Werkelijk energiezuinig

Energiezuinige gebouwen worden nog vaak beoordeeld op de berekende verbruiken, in plaats van de werkelijke verbruiken. Voor gebouwen die nog niet bestaan, is dat te begrijpen. Dan moeten we wel rekenen omdat er nog niet te meten valt. Vandaar de EPC, straks BENG, die nodig is bij het aanvragen van de omgevingsvergunning voor een nieuw gebouw.

Bij bestaande gebouwen kunnen we natuurlijk wel meten. De energiezuinigheid van het gebouw afleiden uit de meterstanden. Dat klinkt heel logisch en dat is het natuurlijk ook: het werkelijke energiegebruik is wat tot werkelijke CO2-uitstoot leidt. En het gaat erom dat we die uitstoot beperken.

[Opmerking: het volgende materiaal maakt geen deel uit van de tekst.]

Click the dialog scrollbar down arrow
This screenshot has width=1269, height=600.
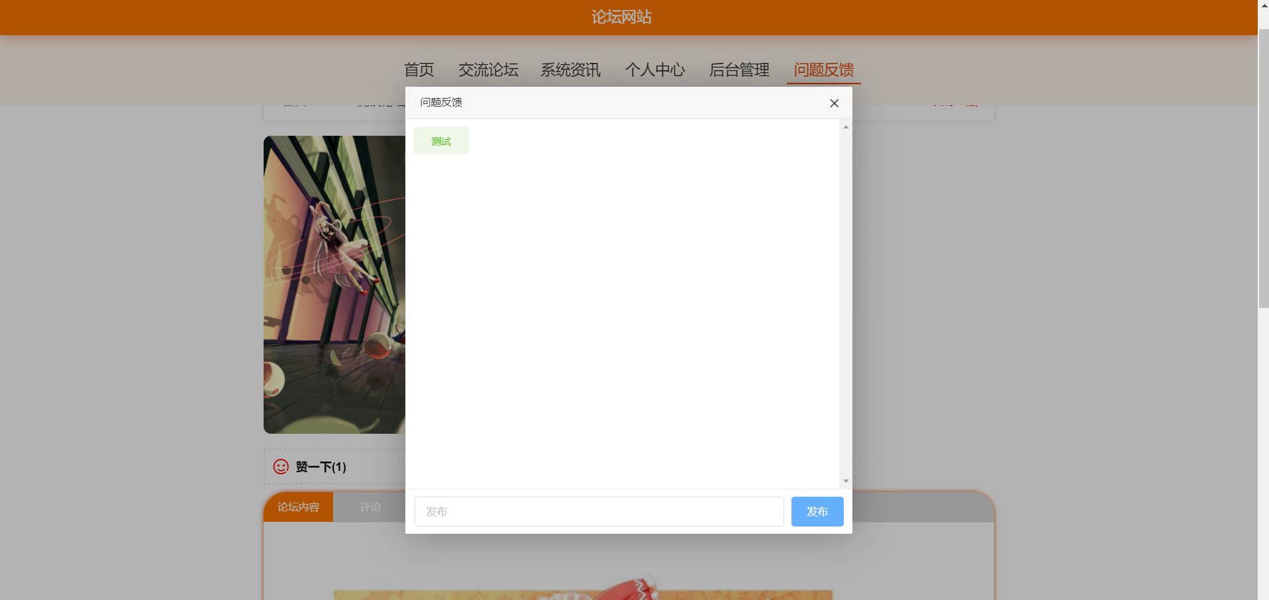846,481
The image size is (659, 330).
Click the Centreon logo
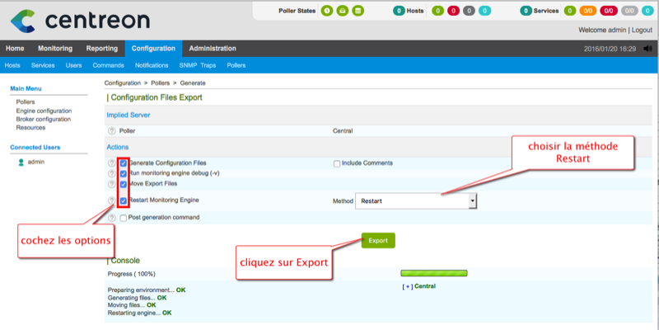pyautogui.click(x=79, y=19)
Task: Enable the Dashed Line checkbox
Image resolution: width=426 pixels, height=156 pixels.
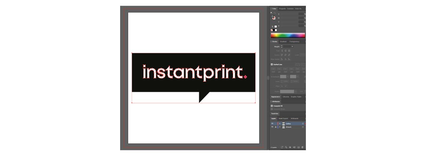Action: [x=272, y=65]

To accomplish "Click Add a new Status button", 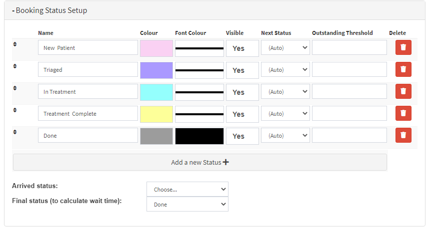I will pos(200,162).
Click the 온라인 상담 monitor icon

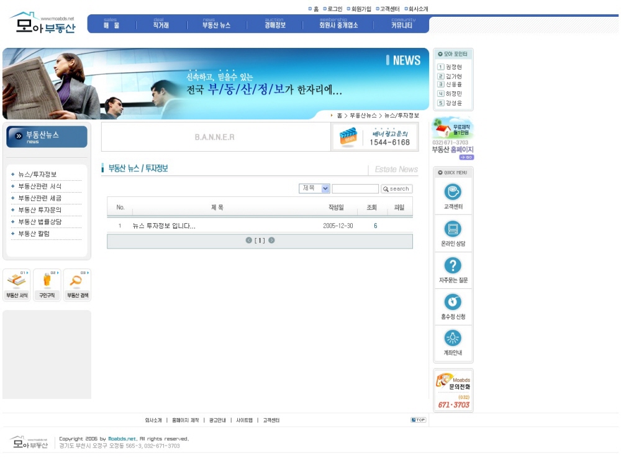tap(453, 229)
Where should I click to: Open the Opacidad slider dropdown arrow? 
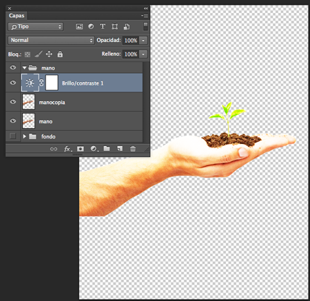(x=143, y=41)
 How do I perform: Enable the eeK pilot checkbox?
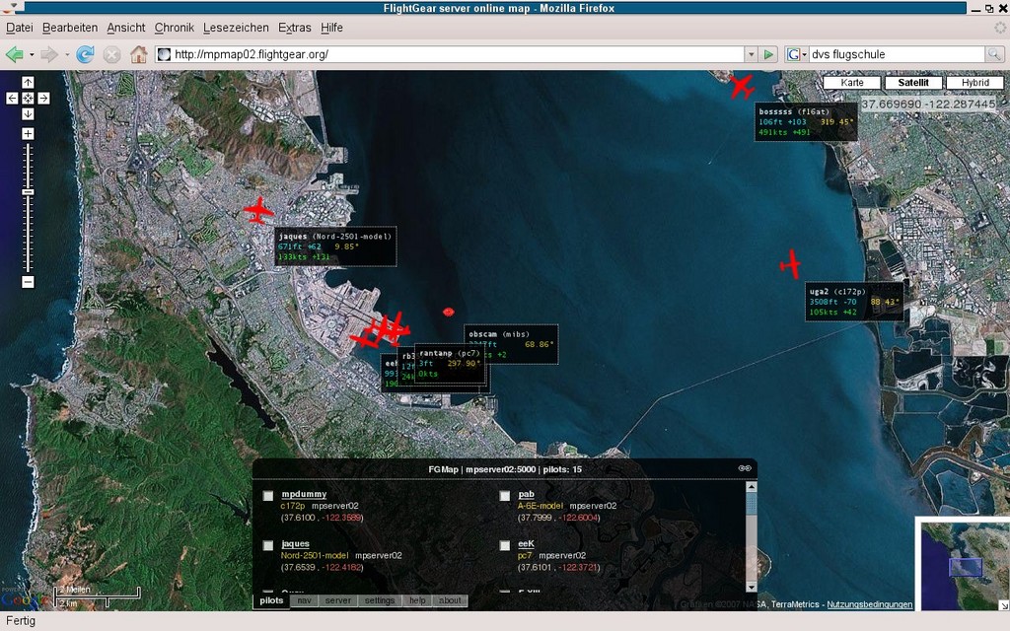click(x=505, y=545)
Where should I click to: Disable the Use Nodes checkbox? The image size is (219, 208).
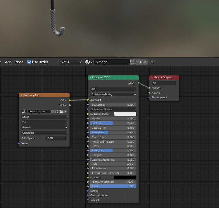point(29,62)
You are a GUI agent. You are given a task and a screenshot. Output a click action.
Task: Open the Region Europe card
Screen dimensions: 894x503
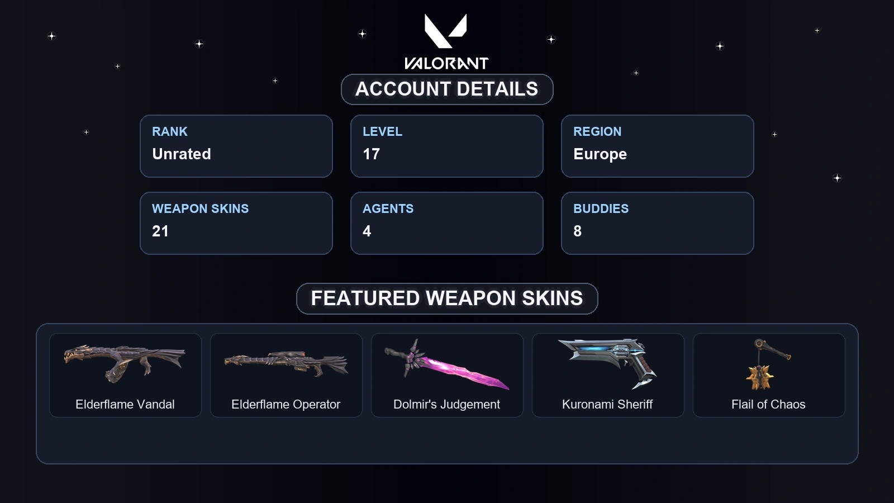[x=658, y=146]
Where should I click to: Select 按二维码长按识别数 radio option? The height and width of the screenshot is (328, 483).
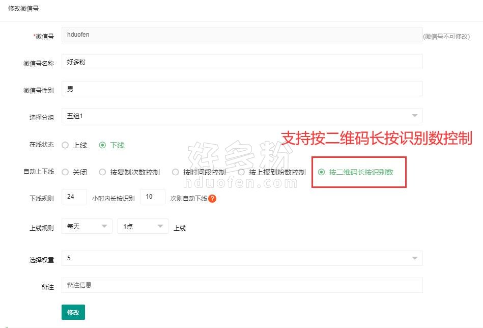(x=321, y=172)
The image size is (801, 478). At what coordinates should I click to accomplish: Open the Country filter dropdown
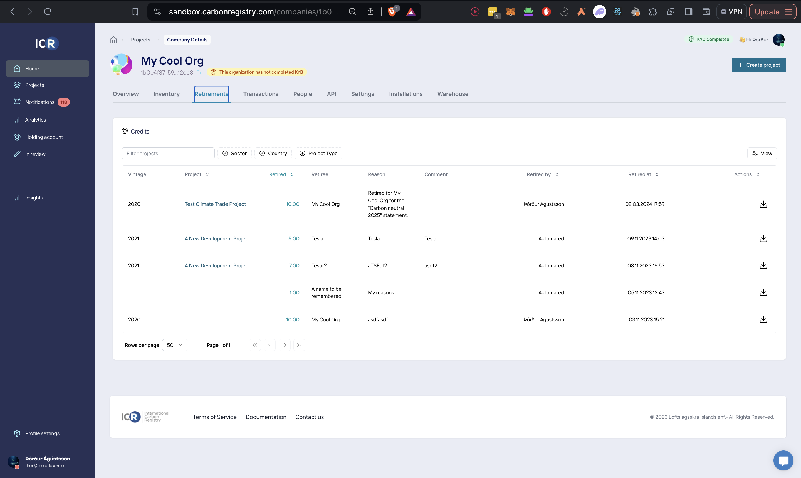click(x=273, y=153)
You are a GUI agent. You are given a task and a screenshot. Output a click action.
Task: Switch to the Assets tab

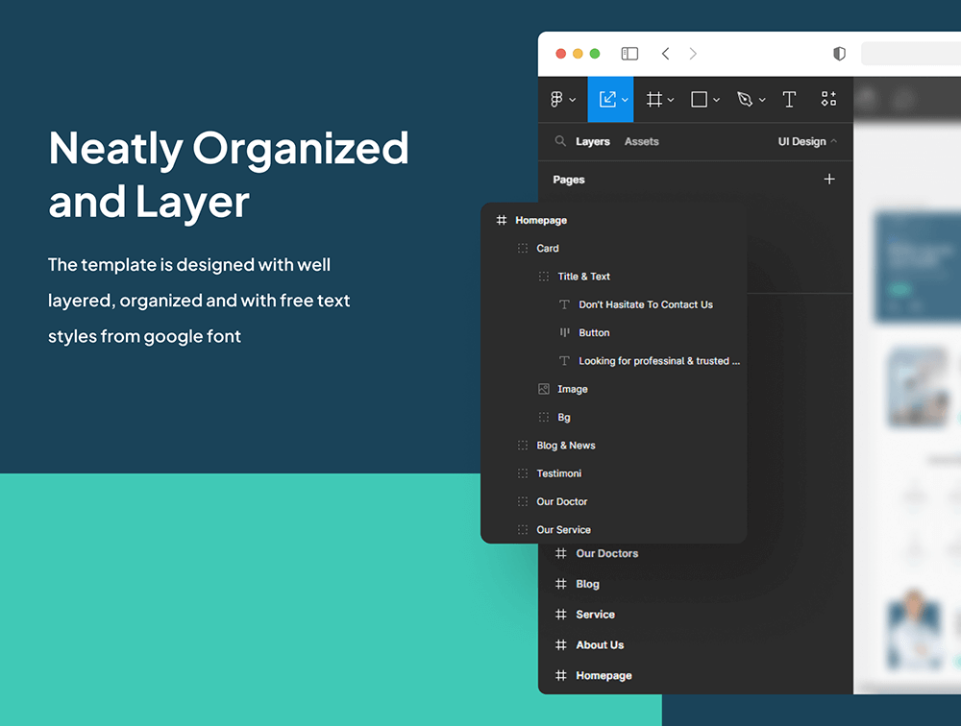(641, 141)
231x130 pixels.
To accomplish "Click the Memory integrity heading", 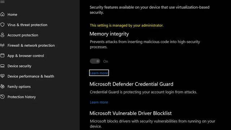I will [x=109, y=34].
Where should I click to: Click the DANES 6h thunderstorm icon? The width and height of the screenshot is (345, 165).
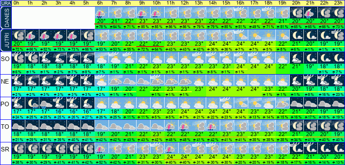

Toch werken we zelfs bij bestaande gebouwenvooral nog met berekende verbruiken. Bijvoorbeeld het energielabel. Van het energielabel voor woningen is bekend dat het de verbruiken in oude woningen flink overschat. De verbruiken in nieuwe, goed geisoleerde, woningen worden door het energielabel standaard flink onderschat.

Daarom gaan er steeds meer stemmen op om voor bestaande gebouwen meer te kijken naar het werkelijke energieverbruik. Eén van de initiatieven is WENG. Dat is: Werkelijk EnergieNeutraal Gebouw. Het is een indicator voor de werkelijke energie-efficiëntie van een gebouw. De WENG-indicator is gebaseerd op het aan de hoofdmeters van het gebouw gemeten energiegebruik en het gebruiksoppervlak van een gebouw. Inmiddels bevat de database van WENG ruim honderd gebouwen. Met WENG heeft TVVL een goed initiatief genomen. Want hoe goed bedoeld onze berekeningen ook zijn; het gaat om werkelijke energiezuinigheid.

Bureau Kent neemt de werkelijke energiezuinigheid van gebouwen in de adviezen altijd als leidraad. De berekende energiezuinigheid is secundair.